#### Input records ####

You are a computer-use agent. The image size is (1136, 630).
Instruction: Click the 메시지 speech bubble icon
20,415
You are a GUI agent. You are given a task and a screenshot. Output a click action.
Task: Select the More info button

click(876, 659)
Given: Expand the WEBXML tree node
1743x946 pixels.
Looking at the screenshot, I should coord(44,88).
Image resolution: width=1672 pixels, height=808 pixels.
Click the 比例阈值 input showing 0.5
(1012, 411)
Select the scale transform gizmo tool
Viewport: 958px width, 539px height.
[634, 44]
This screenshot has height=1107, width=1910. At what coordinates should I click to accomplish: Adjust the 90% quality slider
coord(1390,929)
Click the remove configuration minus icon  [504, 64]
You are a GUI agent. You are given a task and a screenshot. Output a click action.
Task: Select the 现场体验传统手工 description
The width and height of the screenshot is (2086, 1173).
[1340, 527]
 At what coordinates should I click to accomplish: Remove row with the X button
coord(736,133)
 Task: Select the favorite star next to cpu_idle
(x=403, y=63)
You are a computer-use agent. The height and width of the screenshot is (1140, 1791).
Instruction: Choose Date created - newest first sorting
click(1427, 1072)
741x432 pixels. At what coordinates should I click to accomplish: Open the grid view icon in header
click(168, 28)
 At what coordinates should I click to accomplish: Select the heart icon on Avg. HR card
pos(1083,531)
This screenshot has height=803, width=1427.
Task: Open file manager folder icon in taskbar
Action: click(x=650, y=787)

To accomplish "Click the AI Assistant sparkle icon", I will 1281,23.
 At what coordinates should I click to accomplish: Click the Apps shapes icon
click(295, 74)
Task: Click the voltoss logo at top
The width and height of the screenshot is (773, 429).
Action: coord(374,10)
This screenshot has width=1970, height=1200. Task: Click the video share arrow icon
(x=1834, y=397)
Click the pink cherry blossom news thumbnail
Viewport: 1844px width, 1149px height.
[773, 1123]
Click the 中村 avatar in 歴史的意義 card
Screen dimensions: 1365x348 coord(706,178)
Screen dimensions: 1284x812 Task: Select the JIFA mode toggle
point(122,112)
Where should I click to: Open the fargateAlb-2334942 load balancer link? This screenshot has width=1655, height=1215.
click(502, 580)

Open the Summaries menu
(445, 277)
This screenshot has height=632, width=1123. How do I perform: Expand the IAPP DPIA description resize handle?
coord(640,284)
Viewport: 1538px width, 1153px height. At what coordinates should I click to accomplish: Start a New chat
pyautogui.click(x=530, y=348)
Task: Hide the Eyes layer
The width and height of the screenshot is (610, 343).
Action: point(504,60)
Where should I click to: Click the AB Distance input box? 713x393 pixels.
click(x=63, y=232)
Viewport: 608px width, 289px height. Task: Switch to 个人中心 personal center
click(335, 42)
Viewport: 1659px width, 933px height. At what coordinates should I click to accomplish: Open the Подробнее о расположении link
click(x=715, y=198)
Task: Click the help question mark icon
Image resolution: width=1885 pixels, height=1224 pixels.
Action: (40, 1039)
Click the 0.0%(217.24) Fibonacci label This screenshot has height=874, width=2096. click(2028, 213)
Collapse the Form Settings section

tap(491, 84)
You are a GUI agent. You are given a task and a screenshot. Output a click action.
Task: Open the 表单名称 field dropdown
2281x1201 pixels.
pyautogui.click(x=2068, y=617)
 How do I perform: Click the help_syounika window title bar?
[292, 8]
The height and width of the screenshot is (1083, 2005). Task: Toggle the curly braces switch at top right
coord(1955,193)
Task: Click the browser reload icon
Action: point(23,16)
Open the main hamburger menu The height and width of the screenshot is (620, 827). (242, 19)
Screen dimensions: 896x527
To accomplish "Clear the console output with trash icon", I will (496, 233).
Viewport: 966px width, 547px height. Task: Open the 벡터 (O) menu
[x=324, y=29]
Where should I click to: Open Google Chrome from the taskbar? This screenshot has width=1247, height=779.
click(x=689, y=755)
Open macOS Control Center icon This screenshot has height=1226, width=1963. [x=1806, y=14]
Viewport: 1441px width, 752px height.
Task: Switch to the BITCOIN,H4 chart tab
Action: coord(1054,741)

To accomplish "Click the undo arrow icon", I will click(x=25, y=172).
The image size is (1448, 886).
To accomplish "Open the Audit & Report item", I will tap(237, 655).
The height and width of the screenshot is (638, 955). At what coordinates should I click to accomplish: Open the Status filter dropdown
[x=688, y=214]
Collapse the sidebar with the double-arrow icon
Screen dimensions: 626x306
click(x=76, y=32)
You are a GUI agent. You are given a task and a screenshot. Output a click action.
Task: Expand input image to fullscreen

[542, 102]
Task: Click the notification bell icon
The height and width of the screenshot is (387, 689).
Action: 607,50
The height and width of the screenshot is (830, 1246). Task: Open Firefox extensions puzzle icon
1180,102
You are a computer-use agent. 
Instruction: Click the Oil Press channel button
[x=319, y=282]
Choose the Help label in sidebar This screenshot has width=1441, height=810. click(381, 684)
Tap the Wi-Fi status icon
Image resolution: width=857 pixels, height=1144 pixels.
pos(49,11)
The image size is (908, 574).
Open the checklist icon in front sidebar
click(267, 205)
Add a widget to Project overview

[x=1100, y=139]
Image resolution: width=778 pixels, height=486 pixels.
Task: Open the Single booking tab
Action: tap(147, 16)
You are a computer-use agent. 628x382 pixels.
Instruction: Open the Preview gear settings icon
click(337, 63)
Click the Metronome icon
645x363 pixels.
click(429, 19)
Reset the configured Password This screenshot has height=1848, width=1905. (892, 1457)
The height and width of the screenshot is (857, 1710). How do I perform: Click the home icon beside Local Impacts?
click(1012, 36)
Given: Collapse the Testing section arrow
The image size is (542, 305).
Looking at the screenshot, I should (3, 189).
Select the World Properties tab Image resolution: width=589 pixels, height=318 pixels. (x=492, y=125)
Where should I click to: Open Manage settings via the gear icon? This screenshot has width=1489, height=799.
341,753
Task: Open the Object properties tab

####

→ **Problem to solve**
Print each line of the data exactly as it was written.

→ **Output of the exercise**
You are a computer-use agent. The image size is (1136, 630).
Instruction: Click the 메시지 speech bubble icon
20,415
You are a GUI agent. You are given a task and a screenshot. Output a click action.
Task: Select the More info button

click(876, 659)
Given: Expand the WEBXML tree node
1743x946 pixels.
Looking at the screenshot, I should coord(44,88).
Image resolution: width=1672 pixels, height=808 pixels.
Click the 比例阈值 input showing 0.5
(1012, 411)
Select the scale transform gizmo tool
Viewport: 958px width, 539px height.
[634, 44]
This screenshot has height=1107, width=1910. At what coordinates should I click to accomplish: Adjust the 90% quality slider
coord(1390,929)
Click the remove configuration minus icon  [504, 64]
You are a GUI agent. You are given a task and a screenshot. Output a click action.
Task: Select the 现场体验传统手工 description
The width and height of the screenshot is (2086, 1173).
[1340, 527]
 At what coordinates should I click to accomplish: Remove row with the X button
coord(736,133)
 Task: Select the favorite star next to cpu_idle
(x=403, y=63)
You are a computer-use agent. The height and width of the screenshot is (1140, 1791).
Instruction: Choose Date created - newest first sorting
click(1427, 1072)
741x432 pixels. At what coordinates should I click to accomplish: Open the grid view icon in header
click(168, 28)
 At what coordinates should I click to accomplish: Select the heart icon on Avg. HR card
pos(1083,531)
This screenshot has height=803, width=1427.
Task: Open file manager folder icon in taskbar
Action: click(x=650, y=787)

To accomplish "Click the AI Assistant sparkle icon", I will 1281,23.
 At what coordinates should I click to accomplish: Click the Apps shapes icon
click(295, 74)
Task: Click the voltoss logo at top
The width and height of the screenshot is (773, 429).
Action: coord(374,10)
This screenshot has width=1970, height=1200. Task: Click the video share arrow icon
(x=1834, y=397)
Click the pink cherry blossom news thumbnail
Viewport: 1844px width, 1149px height.
[773, 1123]
Click the 中村 avatar in 歴史的意義 card
Screen dimensions: 1365x348 coord(706,178)
Screen dimensions: 1284x812 Task: Select the JIFA mode toggle
point(122,112)
Where should I click to: Open the fargateAlb-2334942 load balancer link? This screenshot has width=1655, height=1215.
click(502, 580)

Open the Summaries menu
(445, 277)
This screenshot has height=632, width=1123. How do I perform: Expand the IAPP DPIA description resize handle?
coord(640,284)
Viewport: 1538px width, 1153px height. At what coordinates should I click to accomplish: Start a New chat
pyautogui.click(x=530, y=348)
Task: Hide the Eyes layer
The width and height of the screenshot is (610, 343).
Action: point(504,60)
Where should I click to: Click the AB Distance input box? 713x393 pixels.
click(x=63, y=232)
Viewport: 608px width, 289px height. Task: Switch to 个人中心 personal center
click(335, 42)
Viewport: 1659px width, 933px height. At what coordinates should I click to accomplish: Open the Подробнее о расположении link
click(x=715, y=198)
Task: Click the help question mark icon
Image resolution: width=1885 pixels, height=1224 pixels.
Action: (40, 1039)
Click the 0.0%(217.24) Fibonacci label This screenshot has height=874, width=2096. click(2028, 213)
Collapse the Form Settings section

tap(491, 84)
You are a GUI agent. You are given a task and a screenshot. Output a click action.
Task: Open the 表单名称 field dropdown
2281x1201 pixels.
pyautogui.click(x=2068, y=617)
 How do I perform: Click the help_syounika window title bar?
[292, 8]
The height and width of the screenshot is (1083, 2005). Task: Toggle the curly braces switch at top right
coord(1955,193)
Task: Click the browser reload icon
Action: point(23,16)
Open the main hamburger menu The height and width of the screenshot is (620, 827). (242, 19)
Screen dimensions: 896x527
To accomplish "Clear the console output with trash icon", I will (496, 233).
Viewport: 966px width, 547px height. Task: Open the 벡터 (O) menu
[x=324, y=29]
Where should I click to: Open Google Chrome from the taskbar? This screenshot has width=1247, height=779.
click(x=689, y=755)
Open macOS Control Center icon This screenshot has height=1226, width=1963. [x=1806, y=14]
Viewport: 1441px width, 752px height.
Task: Switch to the BITCOIN,H4 chart tab
Action: coord(1054,741)

To accomplish "Click the undo arrow icon", I will click(x=25, y=172).
The image size is (1448, 886).
To accomplish "Open the Audit & Report item", I will tap(237, 655).
The height and width of the screenshot is (638, 955). At what coordinates should I click to accomplish: Open the Status filter dropdown
[x=688, y=214]
Collapse the sidebar with the double-arrow icon
Screen dimensions: 626x306
click(x=76, y=32)
You are a GUI agent. You are given a task and a screenshot. Output a click action.
Task: Expand input image to fullscreen

[542, 102]
Task: Click the notification bell icon
The height and width of the screenshot is (387, 689).
Action: 607,50
The height and width of the screenshot is (830, 1246). Task: Open Firefox extensions puzzle icon
1180,102
You are a computer-use agent. 
Instruction: Click the Oil Press channel button
[x=319, y=282]
Choose the Help label in sidebar This screenshot has width=1441, height=810. click(381, 684)
Tap the Wi-Fi status icon
Image resolution: width=857 pixels, height=1144 pixels.
pos(49,11)
The image size is (908, 574).
Open the checklist icon in front sidebar
click(267, 205)
Add a widget to Project overview

[x=1100, y=139]
Image resolution: width=778 pixels, height=486 pixels.
Task: Open the Single booking tab
Action: tap(147, 16)
You are a computer-use agent. 628x382 pixels.
Instruction: Open the Preview gear settings icon
click(337, 63)
Click the Metronome icon
645x363 pixels.
click(429, 19)
Reset the configured Password This screenshot has height=1848, width=1905. (892, 1457)
The height and width of the screenshot is (857, 1710). How do I perform: Click the home icon beside Local Impacts?
click(1012, 36)
Given: Collapse the Testing section arrow
The image size is (542, 305).
Looking at the screenshot, I should (3, 189).
Select the World Properties tab Image resolution: width=589 pixels, height=318 pixels. (x=492, y=125)
Where should I click to: Open Manage settings via the gear icon? This screenshot has width=1489, height=799.
341,753
Task: Open the Object properties tab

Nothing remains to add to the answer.